----- DADOS APRESENTADOS

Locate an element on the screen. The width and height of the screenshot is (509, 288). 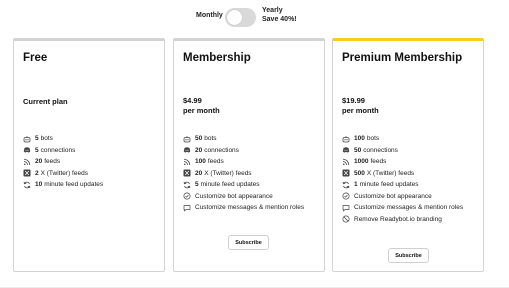
current-plan-label: Current plan is located at coordinates (46, 102).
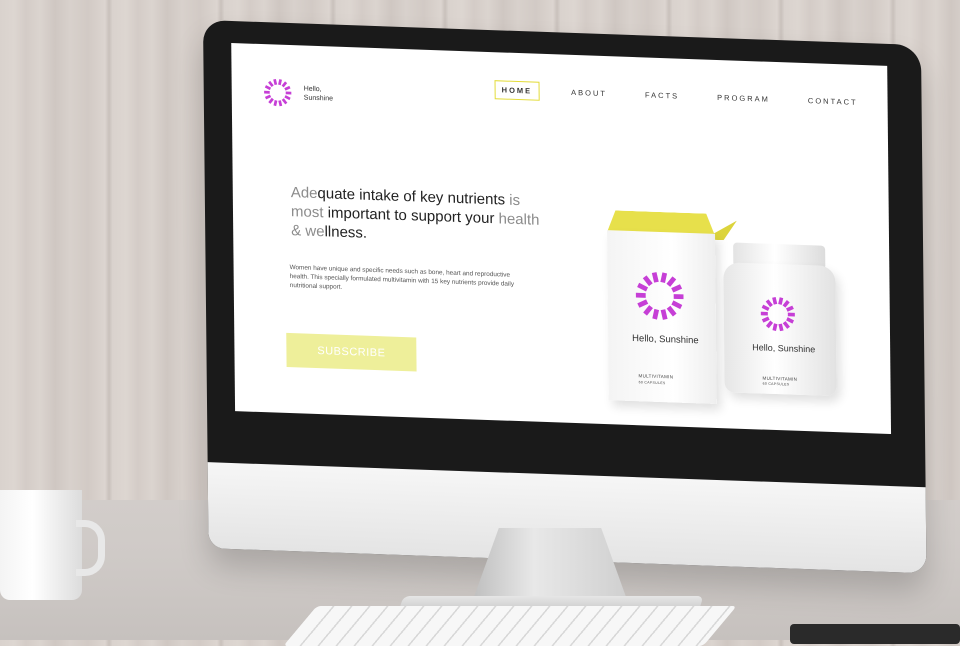 Image resolution: width=960 pixels, height=646 pixels. What do you see at coordinates (787, 348) in the screenshot?
I see `bottle-product-name: Hello, Sunshine` at bounding box center [787, 348].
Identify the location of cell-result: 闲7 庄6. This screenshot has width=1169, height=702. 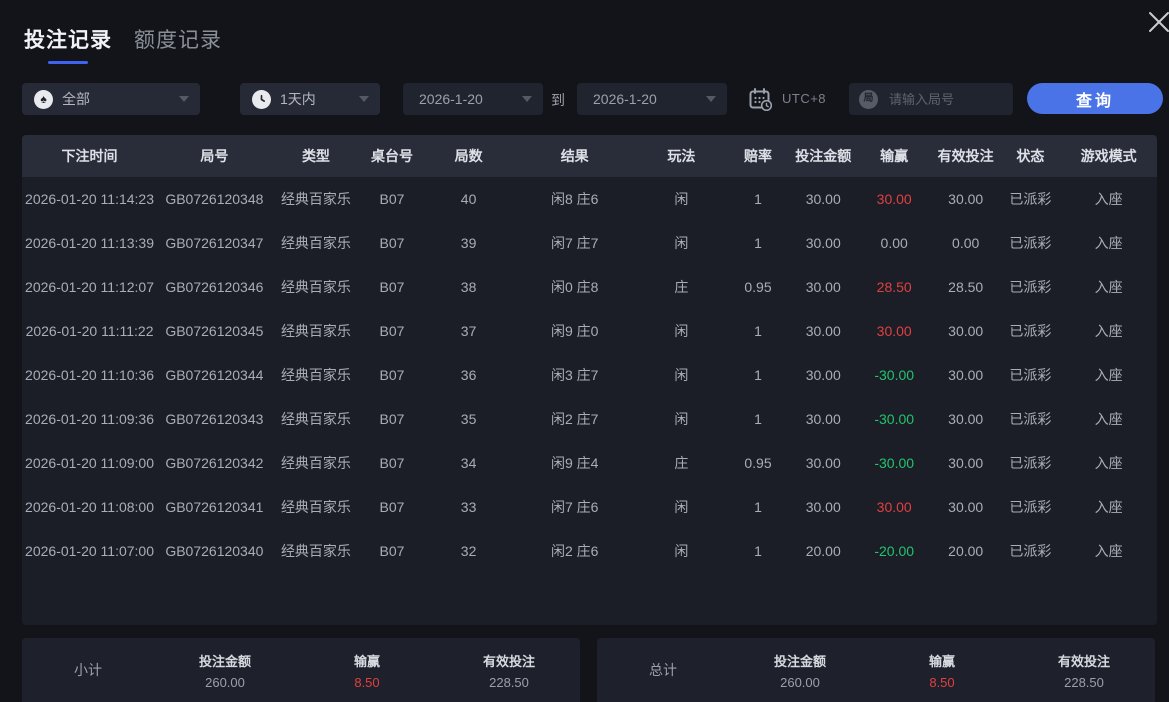
(574, 507).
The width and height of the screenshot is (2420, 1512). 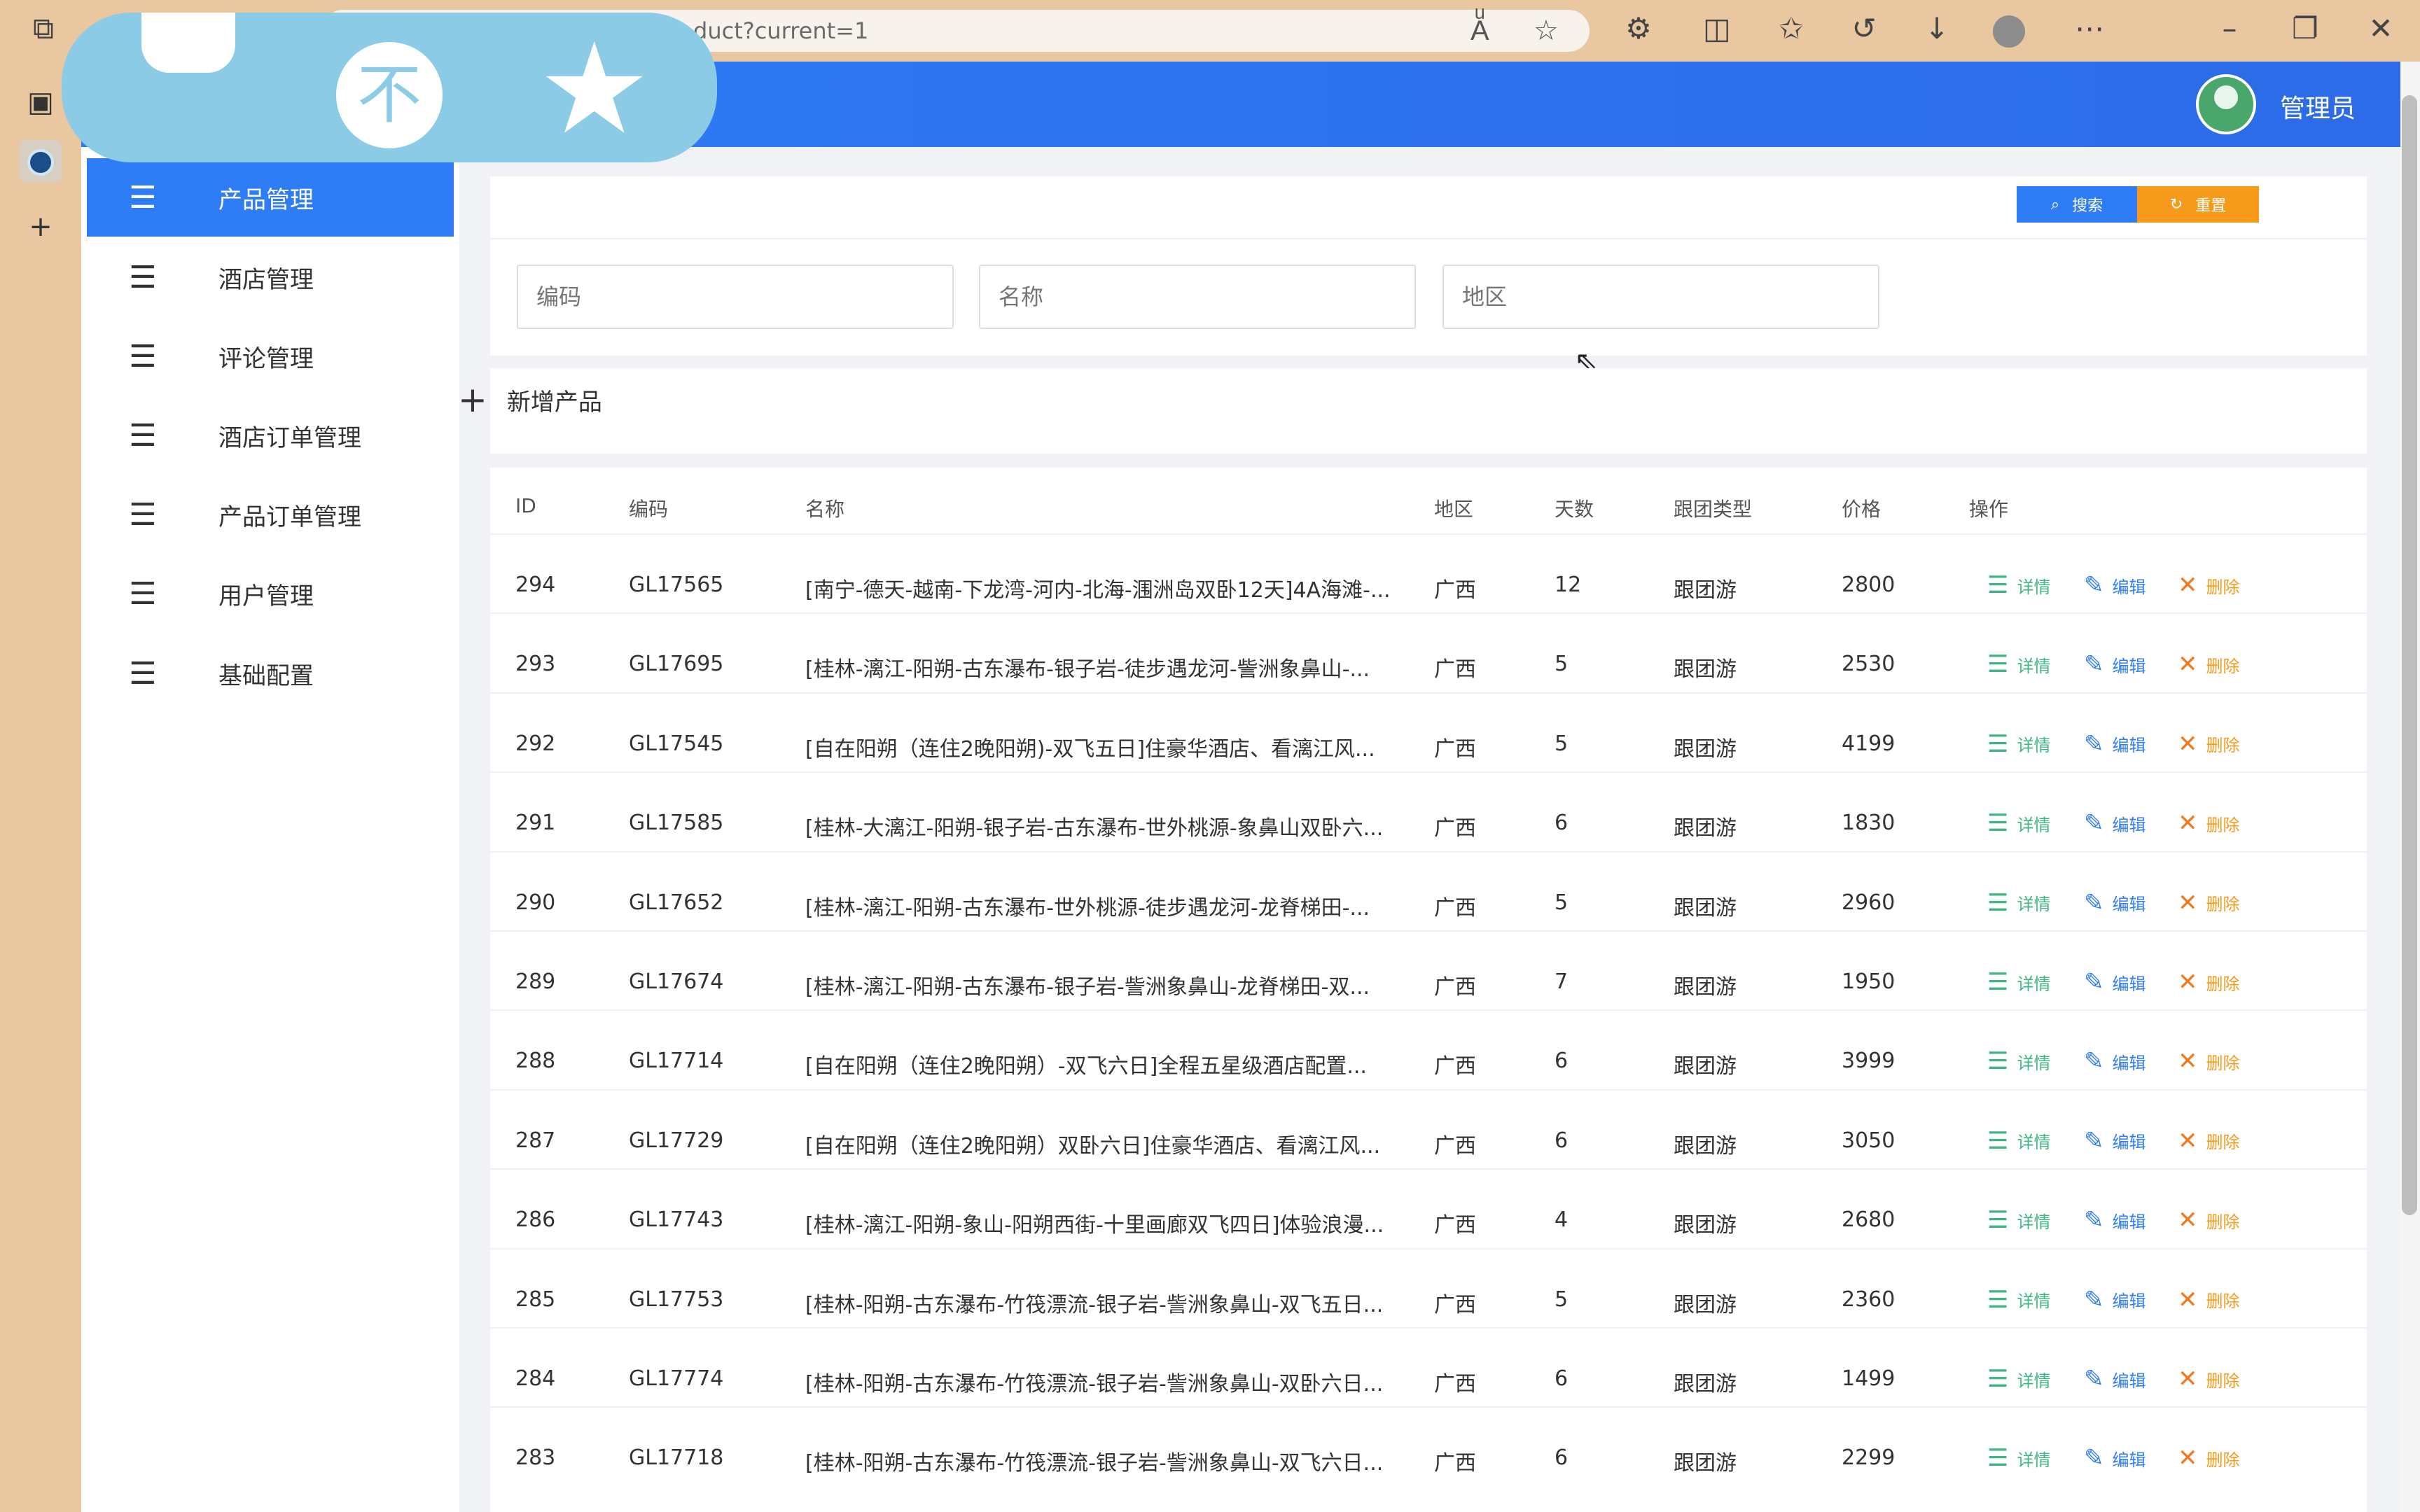 I want to click on detail-icon: ☰, so click(x=1998, y=1458).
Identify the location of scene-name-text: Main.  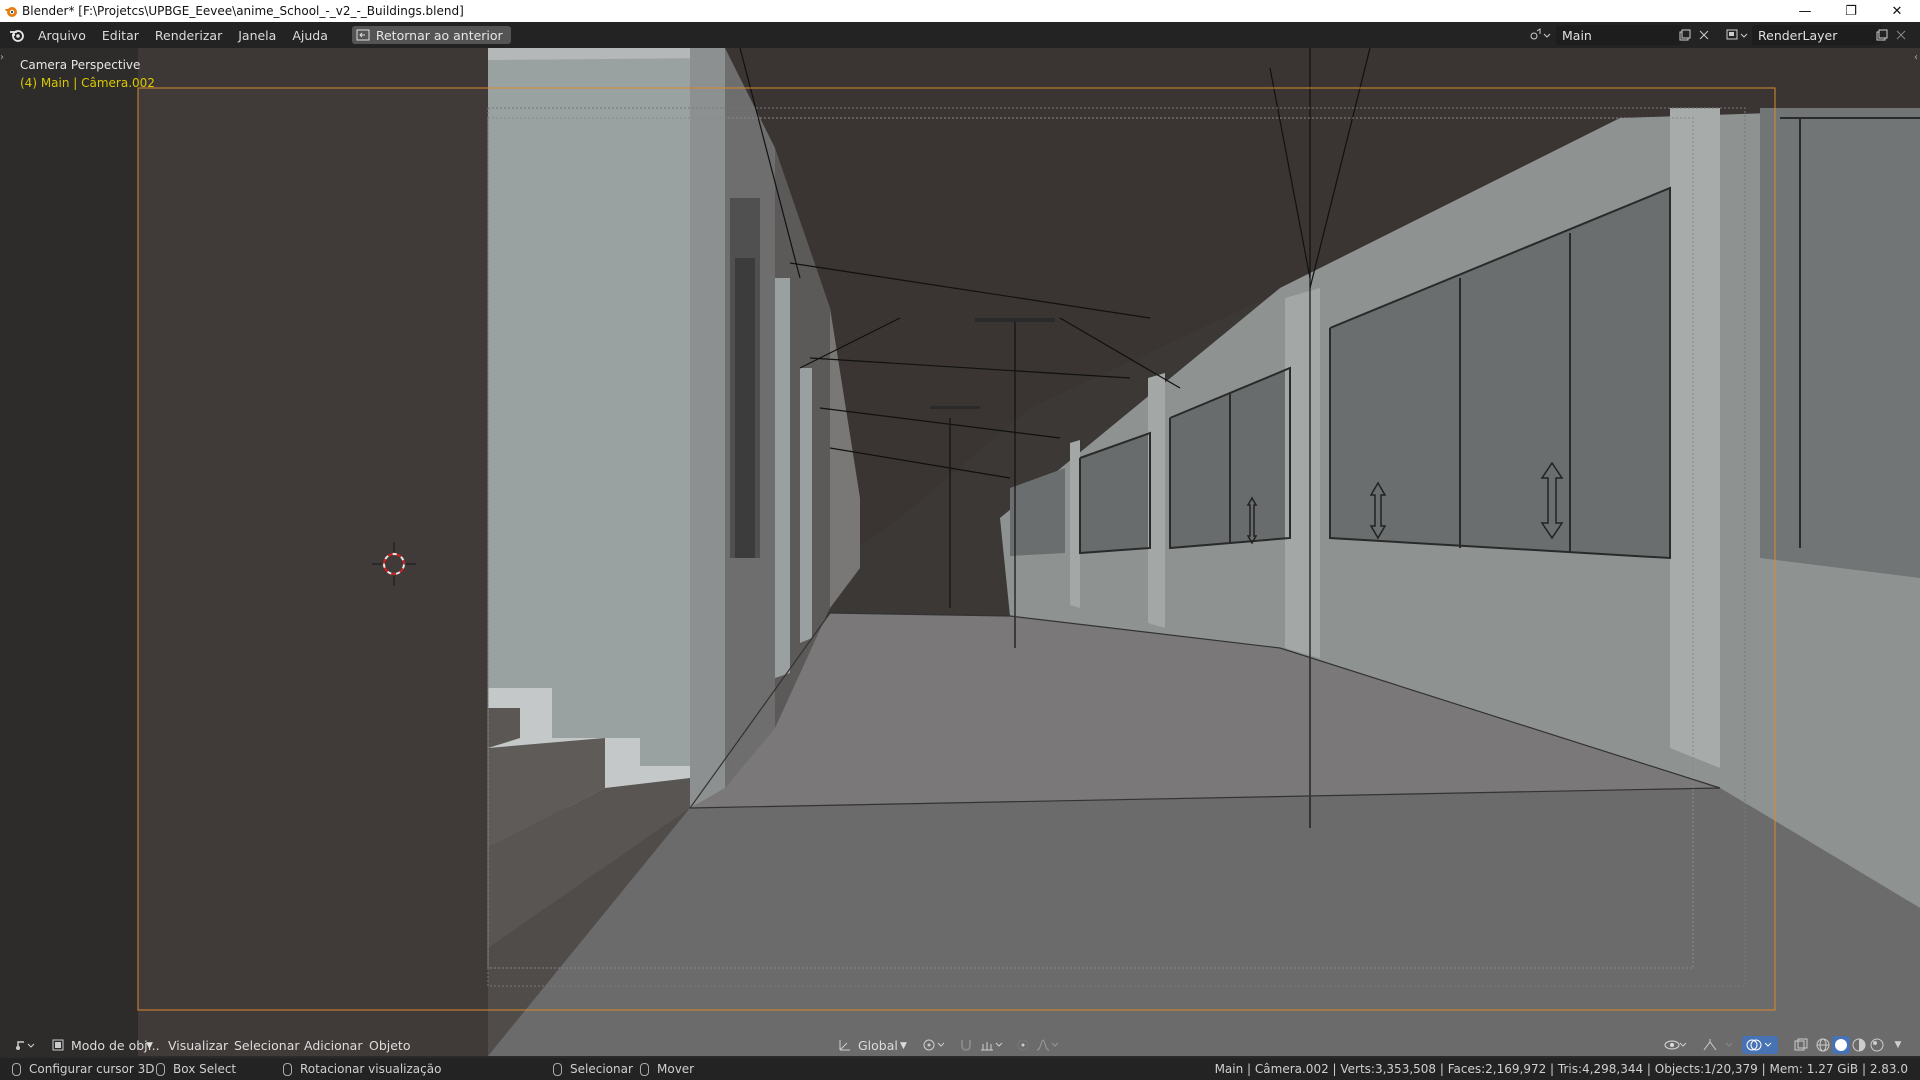
(1577, 35).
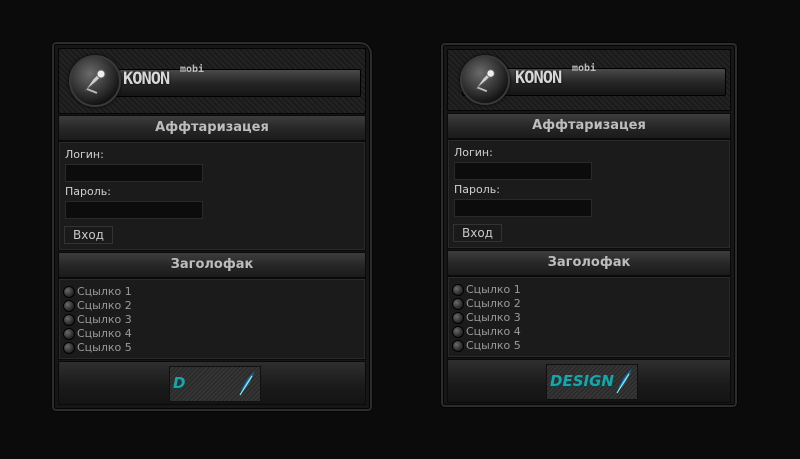  Describe the element at coordinates (180, 383) in the screenshot. I see `banner-text: D` at that location.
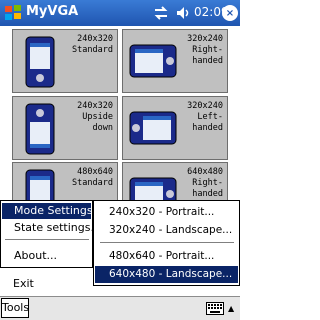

----------

O QUE FAZER » Pode reproduzir os itens do início até a linha que contém "Image resolution: width=960", inclusive, trocando "element" por "component" e mantendo todo o resto inalterado? Deixe as imagens de fora da resposta.

RESOLUÇÃO DO EXERCÍCIO »
Locate an component on the screen. The width and height of the screenshot is (509, 288). 
current-plan-label: Current plan is located at coordinates (46, 102).
 Image resolution: width=960 pixels, height=646 pixels. What do you see at coordinates (787, 348) in the screenshot?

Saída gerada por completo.